▶ [THE INPUT]:
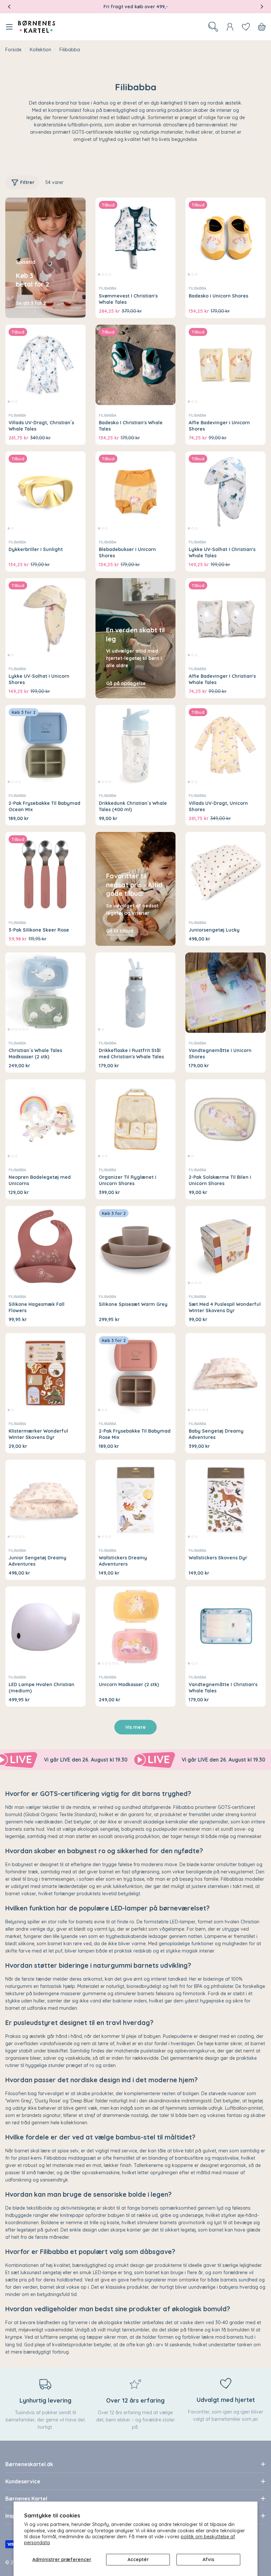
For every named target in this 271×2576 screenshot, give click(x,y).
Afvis (208, 2559)
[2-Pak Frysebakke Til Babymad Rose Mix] (136, 1373)
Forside (13, 50)
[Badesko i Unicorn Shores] (225, 238)
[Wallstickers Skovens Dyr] (225, 1500)
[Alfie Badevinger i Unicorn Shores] (225, 365)
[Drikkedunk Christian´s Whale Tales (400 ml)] (136, 745)
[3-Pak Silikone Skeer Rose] (45, 872)
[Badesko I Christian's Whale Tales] (136, 365)
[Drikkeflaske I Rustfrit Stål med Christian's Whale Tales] (136, 992)
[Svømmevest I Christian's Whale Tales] (136, 238)
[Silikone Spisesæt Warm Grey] (136, 1246)
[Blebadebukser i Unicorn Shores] (136, 491)
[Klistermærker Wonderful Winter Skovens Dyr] (45, 1373)
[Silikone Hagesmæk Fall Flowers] (45, 1246)
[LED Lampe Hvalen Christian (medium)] (45, 1627)
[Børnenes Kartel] (112, 1760)
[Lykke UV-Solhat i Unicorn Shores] (45, 618)
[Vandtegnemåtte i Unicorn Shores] (225, 992)
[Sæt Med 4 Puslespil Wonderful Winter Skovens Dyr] (225, 1246)
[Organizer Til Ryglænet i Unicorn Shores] (136, 1119)
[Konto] (230, 27)
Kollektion (40, 50)
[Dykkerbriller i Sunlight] (45, 491)
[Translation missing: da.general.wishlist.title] (246, 27)
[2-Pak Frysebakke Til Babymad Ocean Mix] (45, 745)
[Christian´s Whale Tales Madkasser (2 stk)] (45, 992)
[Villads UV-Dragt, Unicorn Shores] (225, 745)
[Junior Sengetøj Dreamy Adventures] (45, 1500)
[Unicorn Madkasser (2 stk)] (136, 1627)
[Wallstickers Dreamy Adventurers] (136, 1500)
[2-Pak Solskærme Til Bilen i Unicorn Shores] (225, 1119)
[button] (9, 7)
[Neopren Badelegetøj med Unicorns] (45, 1119)
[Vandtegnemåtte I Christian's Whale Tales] (225, 1627)
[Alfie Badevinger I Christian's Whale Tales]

▶ [WHAT THIS TASK INVOLVES]:
From the data above, reproduce word for word the lines running from the line with "[Klistermærker Wonderful Winter" to the line with "Kollektion (40, 50)", ends included.

▶ [SOLUTION FOR THIS EXERCISE]:
[Klistermærker Wonderful Winter Skovens Dyr] (45, 1373)
[Silikone Hagesmæk Fall Flowers] (45, 1246)
[LED Lampe Hvalen Christian (medium)] (45, 1627)
[Børnenes Kartel] (112, 1760)
[Lykke UV-Solhat i Unicorn Shores] (45, 618)
[Vandtegnemåtte i Unicorn Shores] (225, 992)
[Sæt Med 4 Puslespil Wonderful Winter Skovens Dyr] (225, 1246)
[Organizer Til Ryglænet i Unicorn Shores] (136, 1119)
[Konto] (230, 27)
Kollektion (40, 50)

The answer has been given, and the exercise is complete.